University of Texas at San Antonio, USA
Dr. John Quarles is an assistant professor at the University of Texas at San Antonio in the department of computer science. Dr. Quarles is both a virtual reality researcher and a multiple sclerosis patient, who has an array of disabilities. This gives him a unique perspective on how virtual reality can potentially improve the quality of life of persons with disabilities. In 2014, he received the prestigious National Science Foundation’s CAREER award for his work in this area.

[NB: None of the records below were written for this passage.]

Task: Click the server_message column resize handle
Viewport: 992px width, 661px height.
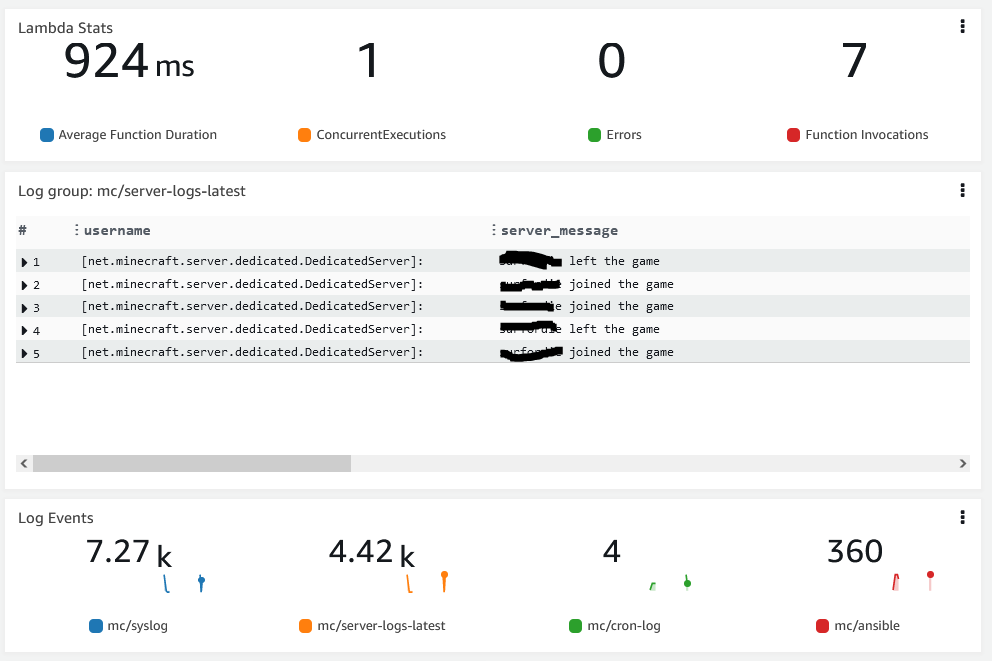Action: pyautogui.click(x=494, y=230)
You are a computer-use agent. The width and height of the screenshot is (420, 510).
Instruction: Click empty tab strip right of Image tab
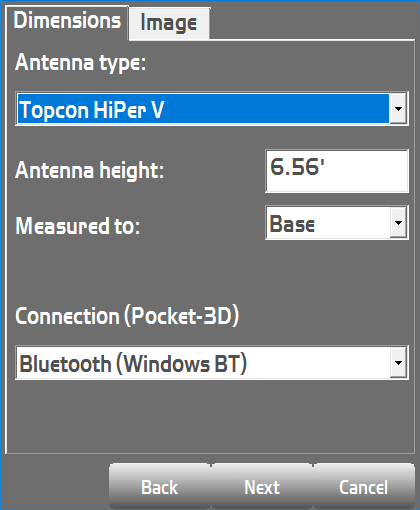[313, 22]
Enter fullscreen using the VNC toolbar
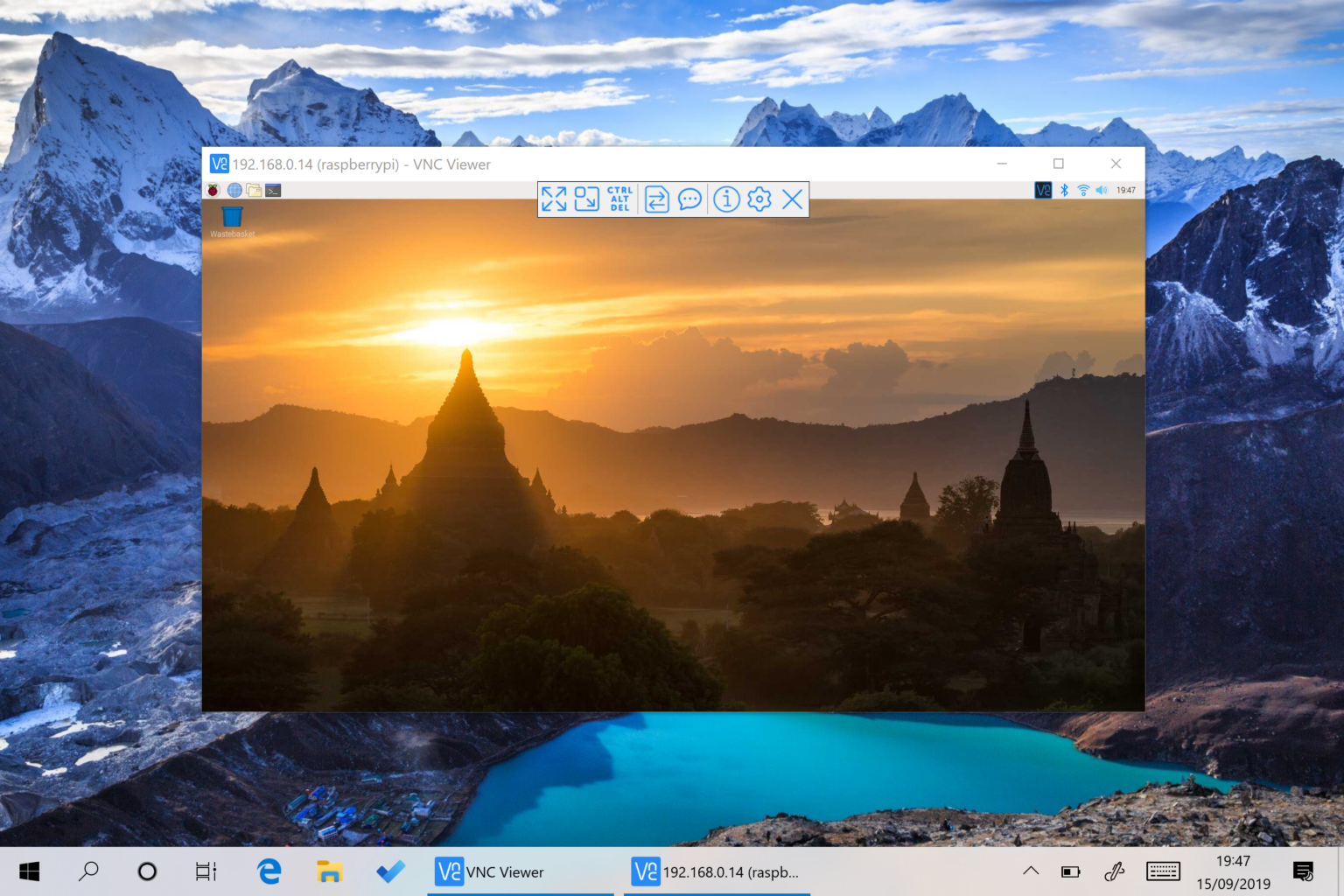 (553, 200)
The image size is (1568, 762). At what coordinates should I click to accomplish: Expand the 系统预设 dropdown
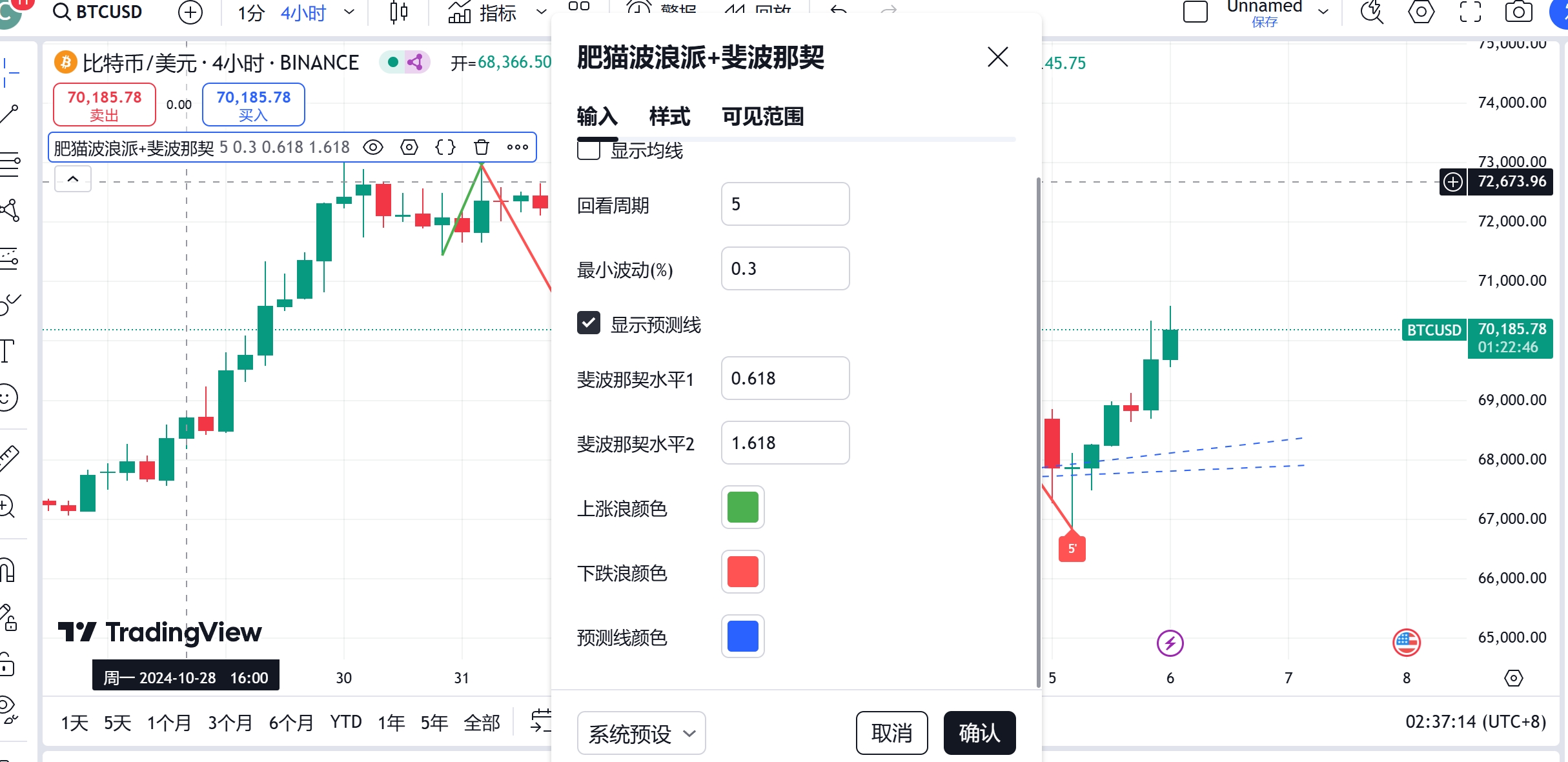641,733
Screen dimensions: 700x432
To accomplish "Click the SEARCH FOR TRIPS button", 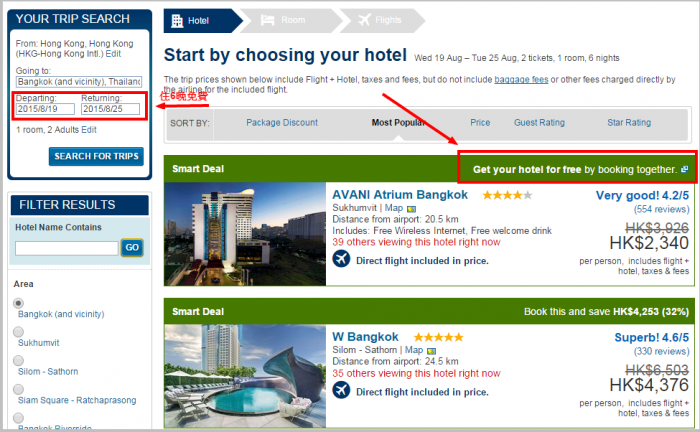I will click(x=96, y=156).
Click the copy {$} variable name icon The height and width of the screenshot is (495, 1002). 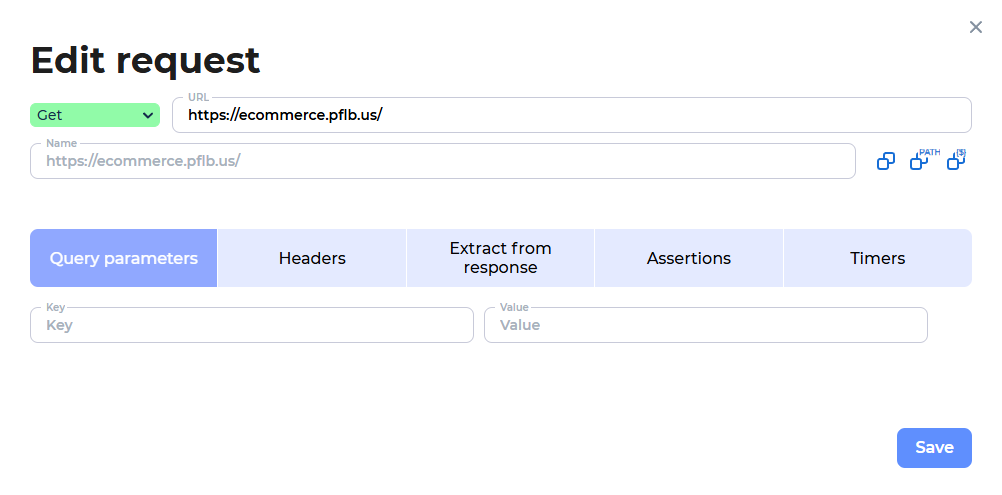[957, 160]
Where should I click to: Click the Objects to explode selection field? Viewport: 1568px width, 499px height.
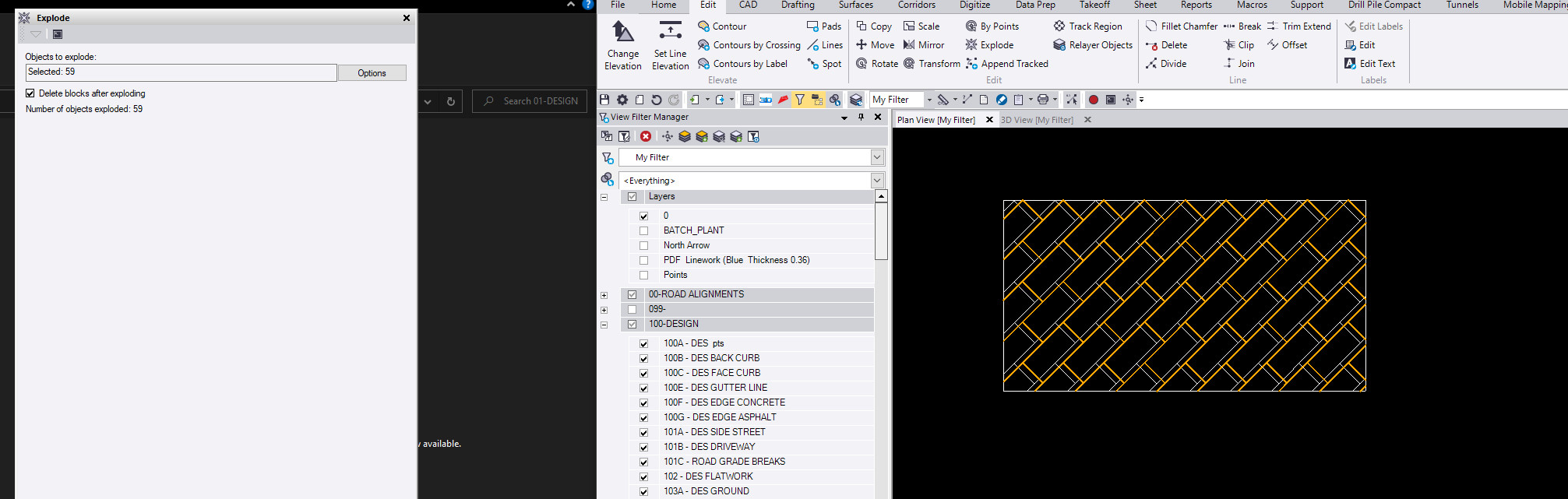point(181,72)

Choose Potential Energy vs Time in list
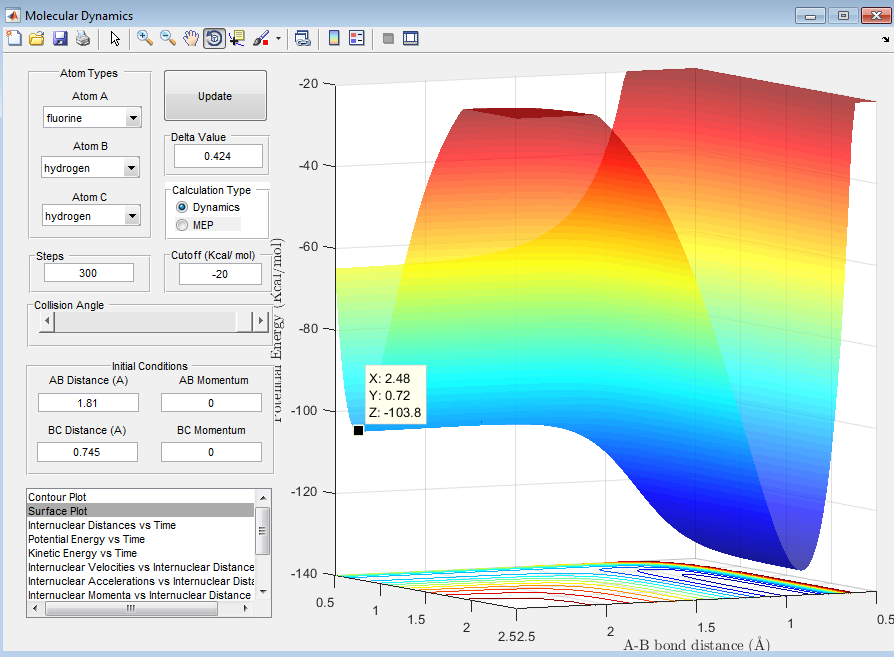tap(86, 539)
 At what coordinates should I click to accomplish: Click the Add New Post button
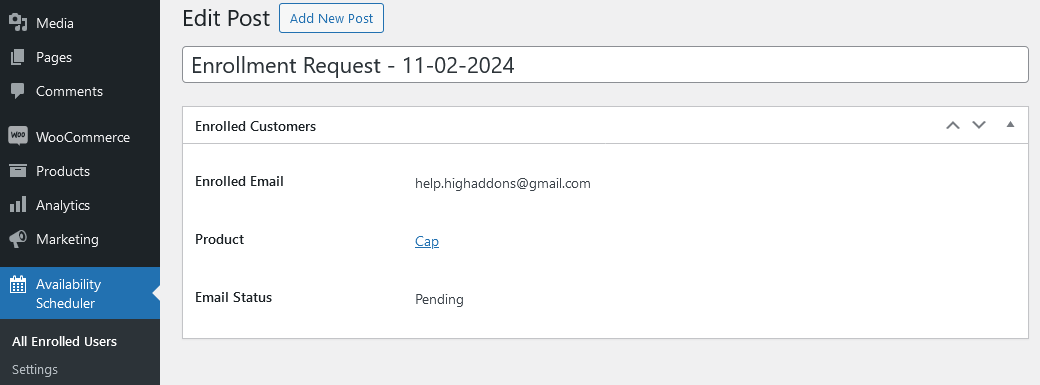coord(332,19)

Immersive Virtual Reality (VR) has been in research labs since the 1960s, but it will soon finally make it into the home (hopefully). Facebook’s $2 billion acquisition of Oculus, a small Kickstarter funded startup for immersive head mounted displays, was a historical landmark in 2014 towards the goal of affordable, home-based VR systems. However, what impact will this have on persons with disabilities? Will at-home VR be universally usable and accessible? Based on the current research in VR, there are many challenges that must be overcome for VR to be usable and beneficial for persons with disabilities. Although researchers have studied fundamental aspects of VR displays and interaction, such as the effects of presence (i.e., the sense of ‘being there’, the suspension of disbelief), interaction techniques, latency, field of view, and cybersickness, etc., almost all of the prior research has been conducted with healthy persons. Thus, it is not known how to effectively design an immersive VR experience for persons with disabilities, which could have a significant impact on emerging fields like VR rehabilitation and serious games. This talk explores what we know (or what we think we know) about how persons with disabilities experience VR and highlights the grand challenges that if met, could significantly improve quality of life for persons with disabilities.